Israeli theater actors refuse to perform at new West Bank cultural center
Leading settler responds to refusal by Yousef Sweid and Rami Heuberger by saying that 'Israel is much stronger than such boycotts.'
A Haaretz report on Wednesday that major Israeli theaters will travel across the Green Line for the first time to perform at a new theater at Ariel has sparked some stormy reactions: Two actors from the national theater, Habima, Yousef Sweid and Rami Heuberger, have already announced that they will not appear in any plays in Ariel.
Sweid, who is currently appearing in "A Railway to Damascus" at Habima, told a Channel 1 television talk show yesterday that "I would be glad to perform in settlements in several shows that have messages I'd like to deliver in many communities. But settlers and settlements are not something that entertains me, and I don't want to entertain them."

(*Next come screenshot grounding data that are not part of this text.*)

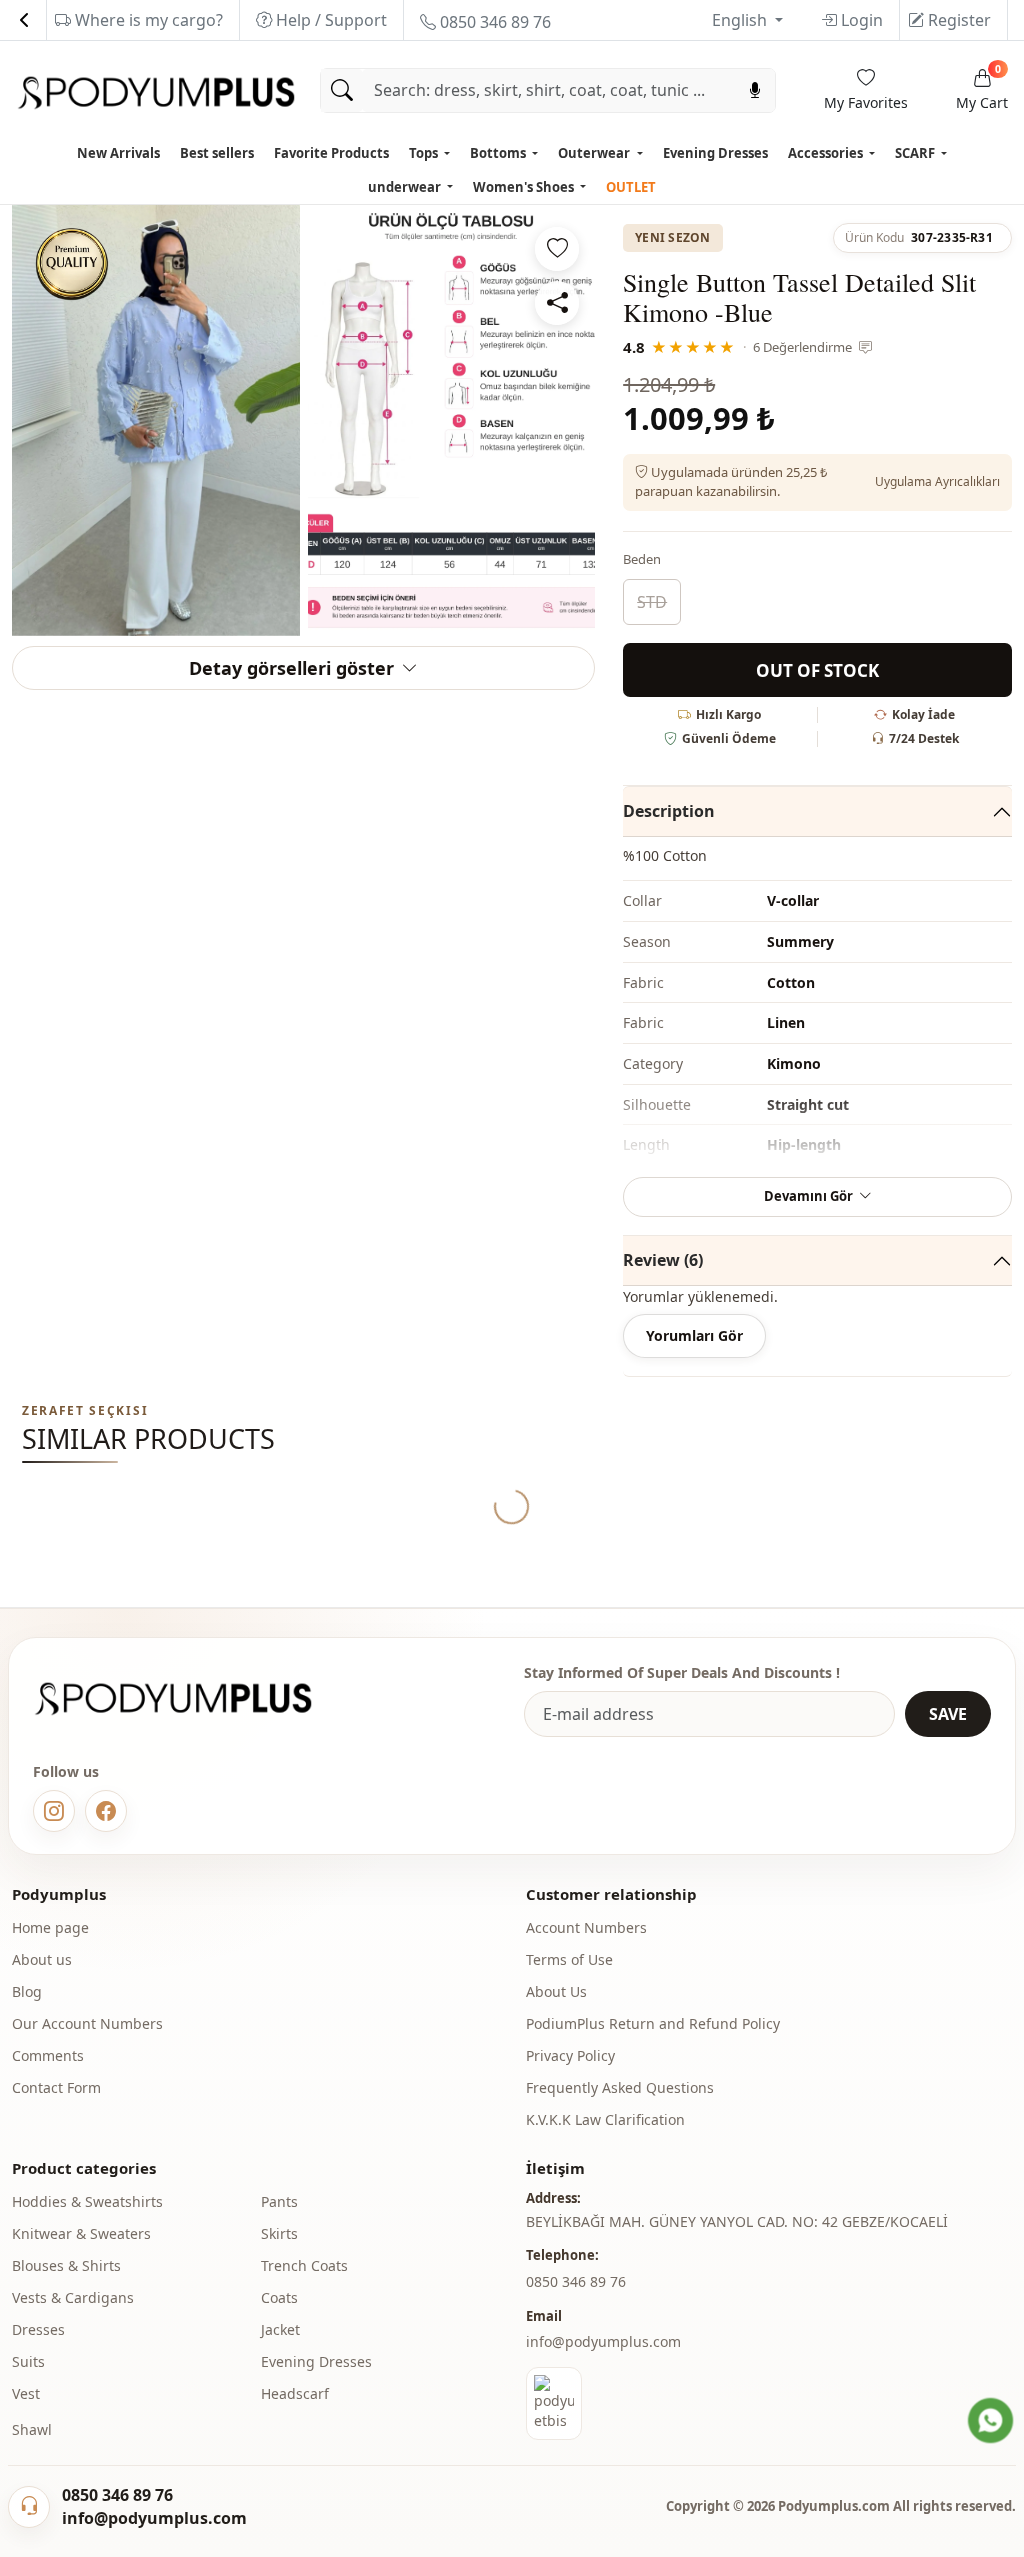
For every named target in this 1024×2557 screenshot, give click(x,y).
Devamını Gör (808, 1196)
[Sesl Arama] (755, 90)
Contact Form (56, 2087)
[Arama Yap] (342, 90)
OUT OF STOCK (817, 670)
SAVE (948, 1714)
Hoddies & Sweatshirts (87, 2201)
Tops (425, 153)
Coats (279, 2297)
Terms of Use (569, 1959)
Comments (48, 2055)
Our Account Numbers (87, 2023)
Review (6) (663, 1260)
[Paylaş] (557, 303)
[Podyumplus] (192, 1698)
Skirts (279, 2233)
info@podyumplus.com (603, 2341)
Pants (279, 2201)
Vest (26, 2393)
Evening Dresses (715, 153)
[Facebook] (106, 1811)
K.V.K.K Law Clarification (605, 2119)
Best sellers (217, 153)
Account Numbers (586, 1927)
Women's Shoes (525, 187)
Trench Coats (304, 2265)
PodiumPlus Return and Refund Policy (653, 2023)
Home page (50, 1927)
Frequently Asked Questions (620, 2087)
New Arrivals (118, 153)
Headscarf (295, 2393)
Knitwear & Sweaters (81, 2233)
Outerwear (595, 153)
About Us (556, 1991)
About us (42, 1959)
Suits (28, 2361)
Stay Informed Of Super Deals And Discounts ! (682, 1672)
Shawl (32, 2429)
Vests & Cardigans (73, 2297)
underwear (406, 187)
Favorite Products (331, 153)
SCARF (916, 153)
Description (669, 811)
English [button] (741, 20)
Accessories (827, 153)
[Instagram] (54, 1811)
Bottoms (499, 153)
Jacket (280, 2329)
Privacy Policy (570, 2055)
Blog (27, 1991)
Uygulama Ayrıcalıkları (937, 481)
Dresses (38, 2329)
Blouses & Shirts (66, 2265)
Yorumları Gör (694, 1335)
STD (652, 602)
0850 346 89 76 (493, 22)
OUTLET (631, 187)
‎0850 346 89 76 (576, 2281)
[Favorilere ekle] (557, 249)
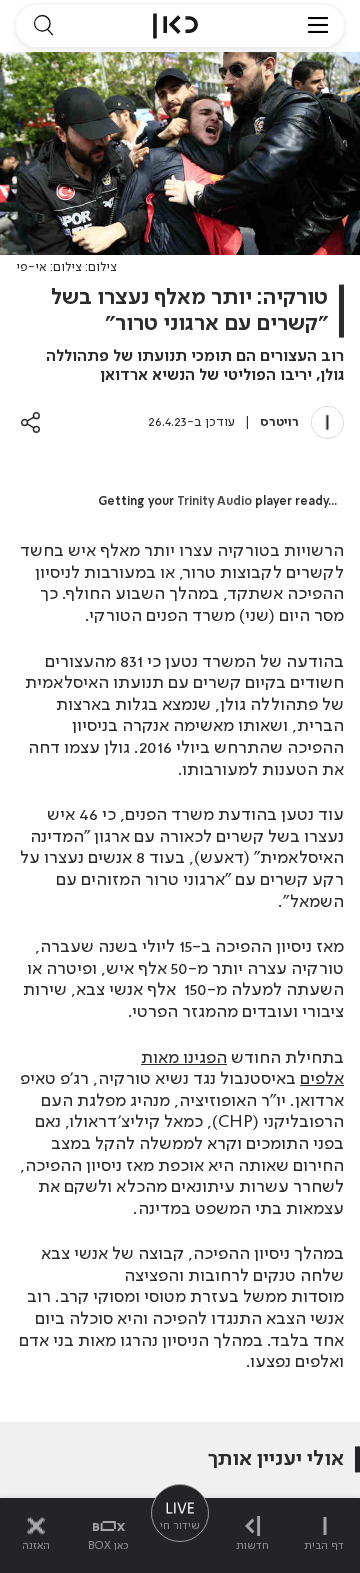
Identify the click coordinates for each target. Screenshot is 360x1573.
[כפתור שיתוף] (30, 422)
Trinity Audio (214, 502)
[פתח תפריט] (318, 26)
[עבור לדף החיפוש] (43, 26)
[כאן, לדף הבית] (175, 26)
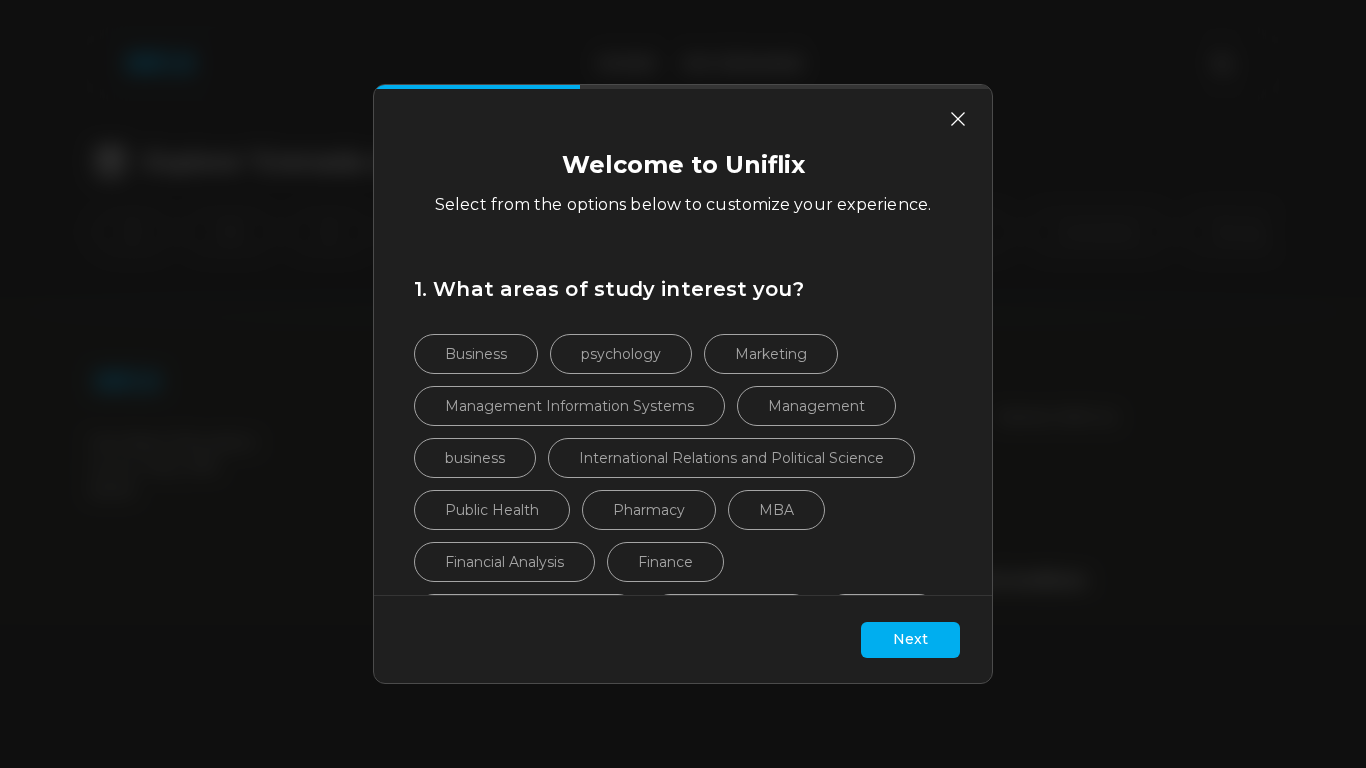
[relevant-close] (958, 119)
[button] (476, 354)
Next (910, 639)
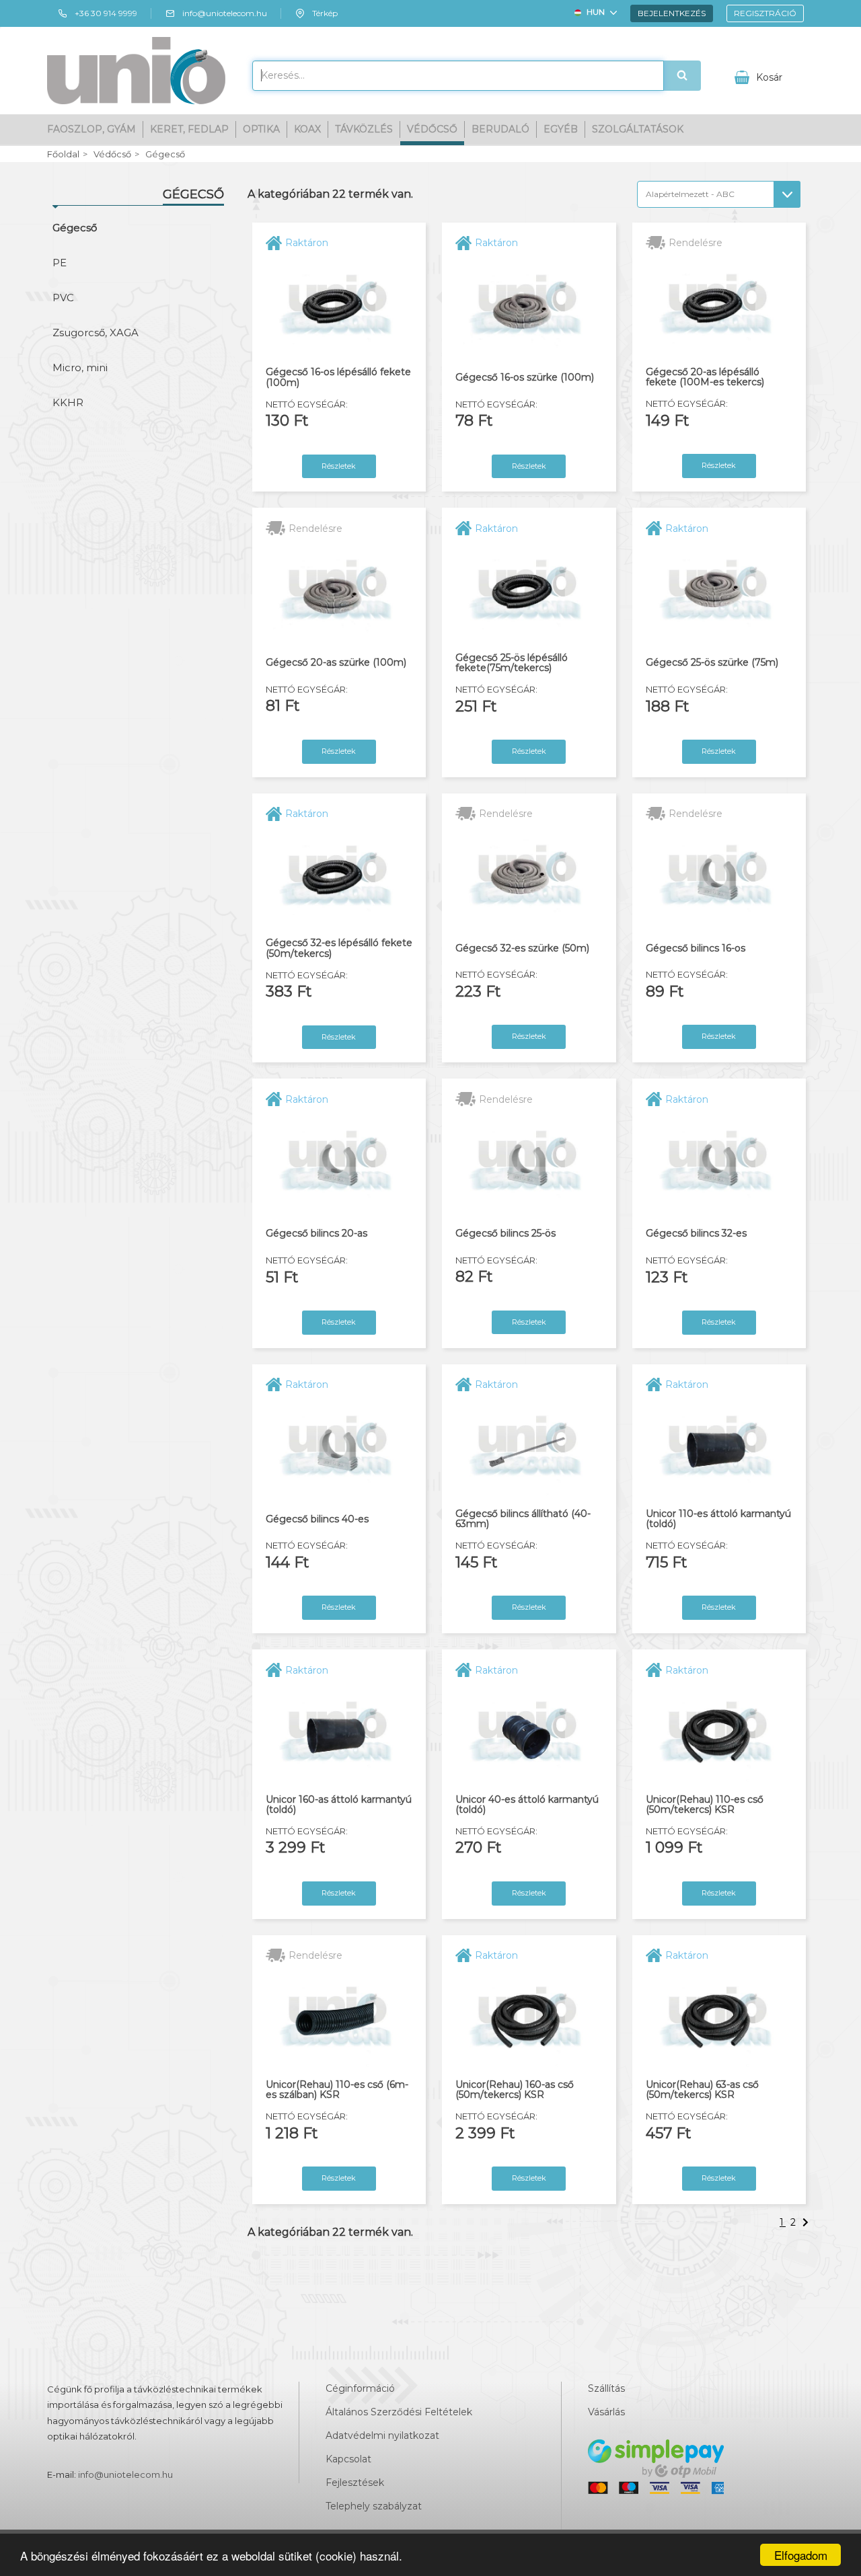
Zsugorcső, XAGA (95, 332)
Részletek (339, 466)
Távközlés (364, 129)
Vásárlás (606, 2412)
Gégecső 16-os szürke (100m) (524, 378)
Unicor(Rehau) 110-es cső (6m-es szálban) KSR (337, 2090)
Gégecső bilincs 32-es (696, 1233)
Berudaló (500, 129)
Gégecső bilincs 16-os (695, 948)
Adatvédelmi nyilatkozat (382, 2435)
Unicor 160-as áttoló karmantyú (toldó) (339, 1805)
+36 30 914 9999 (106, 13)
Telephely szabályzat (374, 2506)
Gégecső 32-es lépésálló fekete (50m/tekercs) (339, 948)
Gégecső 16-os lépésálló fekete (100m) (338, 377)
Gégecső (165, 154)
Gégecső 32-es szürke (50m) (522, 948)
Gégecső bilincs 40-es (317, 1519)
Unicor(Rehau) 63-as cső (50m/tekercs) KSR (702, 2090)
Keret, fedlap (189, 129)
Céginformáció (360, 2388)
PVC (63, 297)
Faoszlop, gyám (91, 129)
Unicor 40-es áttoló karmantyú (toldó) (527, 1805)
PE (59, 262)
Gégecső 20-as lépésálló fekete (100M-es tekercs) (705, 377)
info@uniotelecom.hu (224, 13)
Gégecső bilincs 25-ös (505, 1233)
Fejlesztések (355, 2482)
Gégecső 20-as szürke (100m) (336, 663)
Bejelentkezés (672, 13)
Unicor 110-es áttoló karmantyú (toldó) (718, 1519)
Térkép (325, 13)
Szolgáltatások (637, 129)
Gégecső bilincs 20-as (316, 1233)
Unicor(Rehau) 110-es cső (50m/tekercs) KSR (704, 1805)
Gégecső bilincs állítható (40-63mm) (523, 1519)
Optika (261, 129)
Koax (307, 129)
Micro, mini (80, 367)
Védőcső (432, 129)
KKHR (67, 402)
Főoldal (63, 154)
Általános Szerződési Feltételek (399, 2412)
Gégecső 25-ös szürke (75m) (712, 663)
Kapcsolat (348, 2459)
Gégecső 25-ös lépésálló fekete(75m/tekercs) (511, 663)
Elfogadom (800, 2554)
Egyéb (561, 129)
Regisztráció (765, 13)
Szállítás (606, 2388)
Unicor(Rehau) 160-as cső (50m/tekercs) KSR (514, 2090)
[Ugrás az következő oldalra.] (806, 2222)
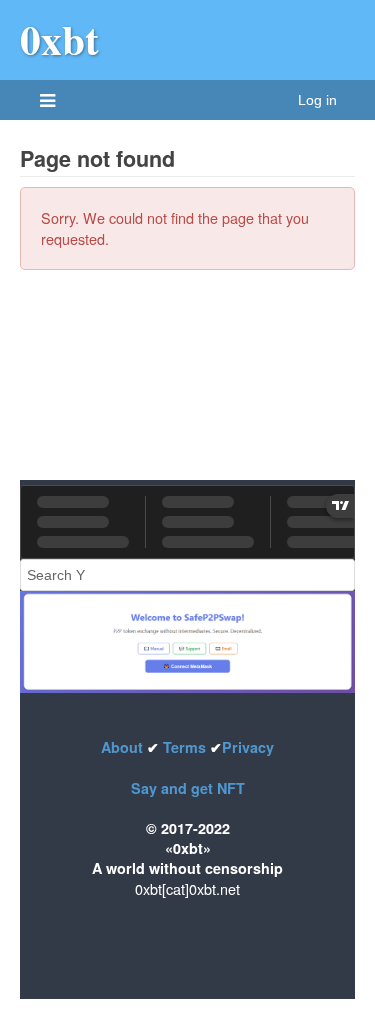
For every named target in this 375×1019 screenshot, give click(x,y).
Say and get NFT (188, 788)
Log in (317, 100)
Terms (184, 747)
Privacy (248, 747)
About (124, 747)
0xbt (59, 39)
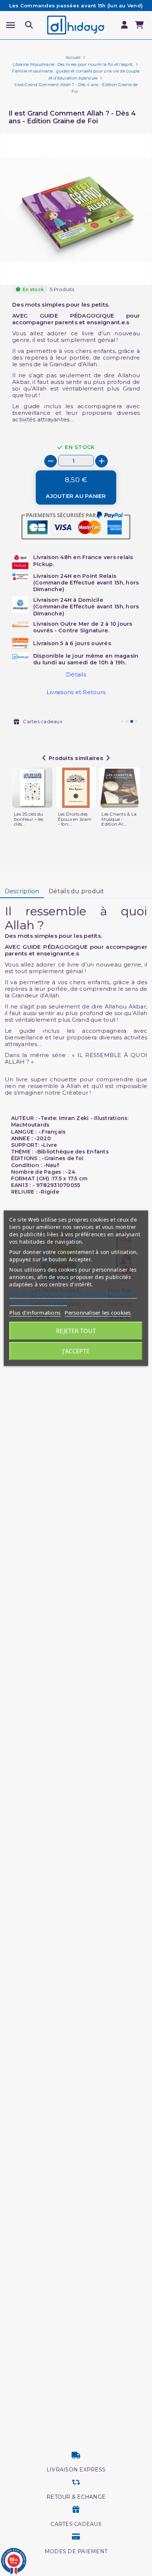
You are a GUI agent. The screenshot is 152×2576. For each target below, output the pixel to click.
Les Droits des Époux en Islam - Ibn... (75, 819)
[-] (50, 461)
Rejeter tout (76, 1331)
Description (22, 891)
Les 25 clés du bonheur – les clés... (28, 819)
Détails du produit (76, 891)
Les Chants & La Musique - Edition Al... (119, 819)
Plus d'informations (35, 1312)
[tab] (22, 892)
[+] (101, 461)
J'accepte (76, 1351)
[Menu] (10, 25)
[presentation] (120, 267)
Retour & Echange (76, 2497)
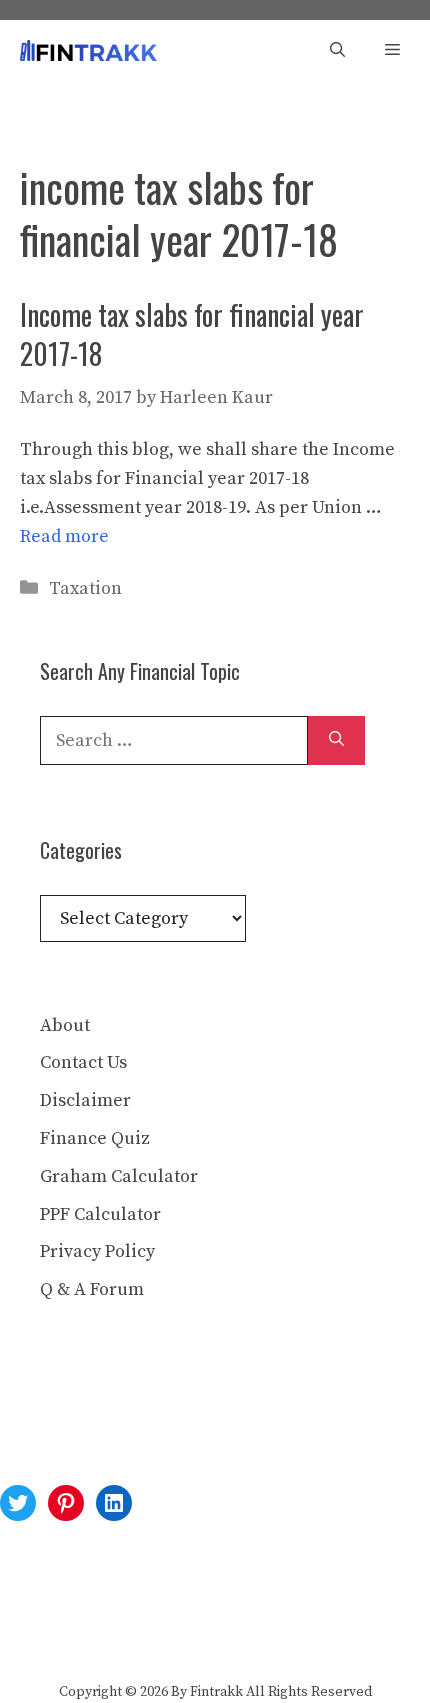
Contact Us (83, 1062)
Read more (64, 536)
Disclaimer (85, 1100)
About (65, 1025)
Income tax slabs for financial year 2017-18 (192, 334)
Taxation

No plays that Heuberger acts in are currently slated to be performed in Ariel, but he said that "if I am asked, I believe I would have a problem with performing there. As a stage actor it is a very, very problematic issue, and I think that so long as settlements are a controversial issue that will be discussed in any negotiations [with the Palestinians], I should not be there."
Shaul Goldstein, a leading settler and head of the Gush Etzion local council, retorted, "we don't need them. The nation of Israel is much stronger than such boycotts."
The plays are scheduled to take place at a cultural center at the West Bank city of Ariel, one that has been under construction for some 20 years, due to recurring funding shortages.
Recently, the city's mayor, Ron Nachman, managed to secure the funding necessary to complete the building, rounding up the total cost at NIS 40 million.
The cultural center is set to open with Be'er Sheva Theater's "Piaf" on November 8, followed by the Cameri Theater performing Bertolt Brecht's "The Caucasian Chalk Circle," "Havdalah" and "Tuesdays with Morrie". Be'er Sheva Theater will return with "The Count of Monte Cristo," followed by Habima's "Dancing and Flying" and "A Railway to Damascus," and Khan Theater's "Les fourberies de Scapin" by Moliere.
The cultural center's manager, Ariel Turgeman, told Haaretz that he fully believes the venue will be ready for opening within three months. In recent weeks, construction has been going on by night, to allow the Muslim construction workers to fast during the Ramadan month.